Die Botschaft der Kampagne

Sicherheit und Gesundheit sollen zum Maßstab allen Handelns werden privat, beruflich, gesellschaftlich. Auf allen diesen Ebenen kann die Kampagne ihre Wirkung entfalten, indem sie gleichlautende Botschaften sowohl in den öffentlichen Raum als auch in die Betriebe aussendet und dort praktische Handlungshilfen anbietet. Über Medien und insbesondere durch ihre Präventionsfachkräfte können Berufsgenossenschaften und Unfallkassen die Unternehmerinnen und Unternehmer sowie die Beschäftigten am Arbeitsplatz erreichen. Dort sind die Menschen zwar in ihrer beruflichen Rolle angesprochen, wollen aber auch als Individuum überzeugt werden. In diesem Sinne lädt die Kampagne Menschen auf eine Reise ein, in der es um den Wert von Sicherheit und Gesundheit im eigenen Handlungsrahmen geht. Diese Idee drückt der Slogan aus: kommmitmensch SICHER. GESUND. MITEINANDER. Bei spiele und Handlungshilfen greifenden beruflichen oder schulischen Alltag auf und holen die Menschen dort ab, wo sie konkret mit Sicherheit und Gesundheit zu tun haben auch wenn sie dies erst auf den zweiten Blick erkennen.


Mehrwert für Unternehmen

Trägt die Kampagne Früchte, schaffen Unfallkassen und Berufsgenossenschaften damit einen Mehrwert für die von ihnen versicherten Betriebe und Einrichtungen. Unternehmen und Verwaltungen profitieren von einer betrieblichen Präventionskultur unter anderem durch geringere Ausfallzeiten und Unfallzahlen, den Zugewinn an Qualität und Attraktivität.7 So liegt das Kosten-Nutzen-Verhältnis von Investitionen in die betriebliche Präventionsarbeit in Deutschland nach Forschungsergebnissen der Justus-Liebig-Universität Gießen bei 1,6. Das bedeutet: Für 100 Euro, die ein Unternehmen in Gesundheit und Sicherheit investiert, stehen langfristig 160 Euro Ertrag zu Buche.8


Vorlauf

Die Kampagne wird von einem Kampagnenteam der DGUV in enger Abstimmung mit Gremien vorbereitet und abgestimmt, in denen die Unfallversicherungsträger auf Ebene der Geschäftsführungen, Präventionsleitungen und Kommunikationsverantwortlichen vertreten sind. Das fachliche Know-how wird gestärkt durch die Fachbereiche Bildung, Gesundheit im Betrieb sowie Expertinnen des IAG in Dresden.


Seminarangebot des IAG

Für die Kampagne hat das IAG einen Katalog entwickelt, in dem die laufenden Seminare aufgelistet werden, die in einem inhaltlichen Bezug zu den sechs Handlungsfeldern der Kampagne stehen.9 Er enthält:

  • eine Übersicht der Präsenz-Seminare, die thematisch den Handlungsfeldern der Kampagne zugeordnet sind.
  • die Beschreibung eines dreitägigen Einführungsseminars.

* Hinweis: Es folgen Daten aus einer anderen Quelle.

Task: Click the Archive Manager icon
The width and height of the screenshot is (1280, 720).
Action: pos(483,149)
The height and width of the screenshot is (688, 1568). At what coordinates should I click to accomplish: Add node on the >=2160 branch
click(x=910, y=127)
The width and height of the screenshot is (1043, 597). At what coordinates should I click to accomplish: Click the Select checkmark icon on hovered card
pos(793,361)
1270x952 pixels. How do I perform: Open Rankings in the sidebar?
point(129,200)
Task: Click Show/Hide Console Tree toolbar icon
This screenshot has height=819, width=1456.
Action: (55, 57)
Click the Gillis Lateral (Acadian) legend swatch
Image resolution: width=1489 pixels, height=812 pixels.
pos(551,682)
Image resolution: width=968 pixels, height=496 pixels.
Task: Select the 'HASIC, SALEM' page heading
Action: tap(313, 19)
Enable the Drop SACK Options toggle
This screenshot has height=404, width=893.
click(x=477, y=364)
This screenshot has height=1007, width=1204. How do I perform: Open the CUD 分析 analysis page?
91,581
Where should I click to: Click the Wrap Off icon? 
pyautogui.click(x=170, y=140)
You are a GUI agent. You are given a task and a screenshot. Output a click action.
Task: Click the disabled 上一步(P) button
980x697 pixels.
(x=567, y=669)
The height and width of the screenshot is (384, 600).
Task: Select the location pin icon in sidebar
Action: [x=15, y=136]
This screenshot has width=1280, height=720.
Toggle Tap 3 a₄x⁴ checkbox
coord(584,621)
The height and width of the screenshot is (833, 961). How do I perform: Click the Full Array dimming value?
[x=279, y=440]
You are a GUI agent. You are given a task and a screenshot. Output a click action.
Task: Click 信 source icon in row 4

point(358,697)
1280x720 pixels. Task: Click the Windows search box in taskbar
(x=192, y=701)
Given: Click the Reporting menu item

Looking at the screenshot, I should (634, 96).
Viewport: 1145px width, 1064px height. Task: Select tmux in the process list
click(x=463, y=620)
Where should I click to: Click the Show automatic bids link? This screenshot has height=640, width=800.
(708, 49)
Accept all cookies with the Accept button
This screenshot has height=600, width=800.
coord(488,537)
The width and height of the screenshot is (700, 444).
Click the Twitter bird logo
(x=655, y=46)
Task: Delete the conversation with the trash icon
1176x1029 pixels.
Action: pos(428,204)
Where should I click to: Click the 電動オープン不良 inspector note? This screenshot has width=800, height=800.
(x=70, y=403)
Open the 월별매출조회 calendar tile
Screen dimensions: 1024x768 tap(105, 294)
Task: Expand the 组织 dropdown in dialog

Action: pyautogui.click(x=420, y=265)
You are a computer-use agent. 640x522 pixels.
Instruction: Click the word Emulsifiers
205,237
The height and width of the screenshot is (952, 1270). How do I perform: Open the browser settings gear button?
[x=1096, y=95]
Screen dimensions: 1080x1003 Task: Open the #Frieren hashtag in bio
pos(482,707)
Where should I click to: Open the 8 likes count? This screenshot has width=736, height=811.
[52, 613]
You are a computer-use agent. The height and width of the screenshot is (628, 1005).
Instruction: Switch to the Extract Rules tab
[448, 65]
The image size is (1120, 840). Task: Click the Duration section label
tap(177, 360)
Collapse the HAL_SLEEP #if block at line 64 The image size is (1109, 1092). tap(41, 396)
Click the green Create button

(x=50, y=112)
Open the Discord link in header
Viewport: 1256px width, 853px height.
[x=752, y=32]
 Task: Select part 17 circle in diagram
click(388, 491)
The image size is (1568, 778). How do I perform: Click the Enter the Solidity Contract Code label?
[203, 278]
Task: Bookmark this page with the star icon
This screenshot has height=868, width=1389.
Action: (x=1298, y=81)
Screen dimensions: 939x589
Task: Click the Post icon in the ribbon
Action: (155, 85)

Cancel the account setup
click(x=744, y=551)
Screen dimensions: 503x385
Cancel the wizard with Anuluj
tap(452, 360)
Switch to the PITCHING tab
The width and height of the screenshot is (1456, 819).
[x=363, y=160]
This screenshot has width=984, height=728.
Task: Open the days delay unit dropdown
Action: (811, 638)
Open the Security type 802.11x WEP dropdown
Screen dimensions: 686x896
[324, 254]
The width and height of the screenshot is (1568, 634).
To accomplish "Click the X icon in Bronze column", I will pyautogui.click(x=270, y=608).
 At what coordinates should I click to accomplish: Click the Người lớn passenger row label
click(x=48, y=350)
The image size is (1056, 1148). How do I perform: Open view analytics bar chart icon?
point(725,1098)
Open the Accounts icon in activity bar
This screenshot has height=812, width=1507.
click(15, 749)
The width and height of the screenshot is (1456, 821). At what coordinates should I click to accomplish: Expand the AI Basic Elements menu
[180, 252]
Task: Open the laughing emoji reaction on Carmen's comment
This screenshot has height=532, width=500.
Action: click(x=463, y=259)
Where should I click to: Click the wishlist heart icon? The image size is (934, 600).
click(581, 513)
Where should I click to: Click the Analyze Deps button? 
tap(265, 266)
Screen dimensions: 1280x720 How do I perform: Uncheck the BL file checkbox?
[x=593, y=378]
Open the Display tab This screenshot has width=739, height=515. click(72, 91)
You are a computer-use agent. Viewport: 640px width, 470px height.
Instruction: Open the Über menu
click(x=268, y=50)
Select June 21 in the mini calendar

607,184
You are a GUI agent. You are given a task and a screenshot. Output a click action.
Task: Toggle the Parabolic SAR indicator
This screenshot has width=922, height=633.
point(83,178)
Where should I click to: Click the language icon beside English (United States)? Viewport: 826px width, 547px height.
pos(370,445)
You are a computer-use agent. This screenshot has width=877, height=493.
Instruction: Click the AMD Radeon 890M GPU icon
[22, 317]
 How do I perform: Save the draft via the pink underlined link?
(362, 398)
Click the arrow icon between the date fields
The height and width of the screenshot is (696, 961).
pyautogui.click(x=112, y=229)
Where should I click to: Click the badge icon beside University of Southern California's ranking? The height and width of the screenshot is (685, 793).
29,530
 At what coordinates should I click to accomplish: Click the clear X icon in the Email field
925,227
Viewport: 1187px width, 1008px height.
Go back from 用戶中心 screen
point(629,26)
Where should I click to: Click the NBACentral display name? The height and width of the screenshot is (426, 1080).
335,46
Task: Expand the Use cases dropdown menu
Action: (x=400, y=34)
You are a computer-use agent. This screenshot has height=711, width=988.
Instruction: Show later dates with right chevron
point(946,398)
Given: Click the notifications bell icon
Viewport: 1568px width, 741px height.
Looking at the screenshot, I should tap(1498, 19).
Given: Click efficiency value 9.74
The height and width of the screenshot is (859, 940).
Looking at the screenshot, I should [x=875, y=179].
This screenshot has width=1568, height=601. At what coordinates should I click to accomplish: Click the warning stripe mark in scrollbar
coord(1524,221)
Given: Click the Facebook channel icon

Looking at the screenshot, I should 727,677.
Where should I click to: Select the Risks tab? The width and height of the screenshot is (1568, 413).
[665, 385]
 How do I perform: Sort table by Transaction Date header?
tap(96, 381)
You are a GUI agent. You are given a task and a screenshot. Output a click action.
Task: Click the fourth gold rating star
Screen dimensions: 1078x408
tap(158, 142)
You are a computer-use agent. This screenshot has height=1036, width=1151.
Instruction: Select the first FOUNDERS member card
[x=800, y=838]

Zudem wird das IAG mit Unterstützung einer Projektgruppe aus Fachleuten der Unfallversicherungsträger Seminare zu den einzelnen Handlungsfeldern vorbereiten. Diese sollen 2018 verfügbar sein.


E-Learning auf gemeinsamer Plattform

 

Für Aufsichtspersonen und Präventionsberaterinnen und -berater konzipiert ein Projektteam des IAG ein E-Learning-Programm, das ab dem kommenden Jahr auf der Lernplattform ILIAS (Integriertes Lern-, Informations- und Arbeitskooperations-System) zur Verfügung gestellt werden soll. Als Grundlage dafür dienen die Materialien der Kampagne. Die Fachleute lernen die Handlungshilfen und Dokumente kennen, die sie selbst in den Betrieben einsetzen können. Zugleich dient das E-Learning-Programm dazu, vorhandenes Wissen einzuschätzen und zu überprüfen. Das Material ist durch unterschiedliche didaktische Methoden aufbereitet und kann von der Plattform für eigene Zwecke heruntergeladen werden.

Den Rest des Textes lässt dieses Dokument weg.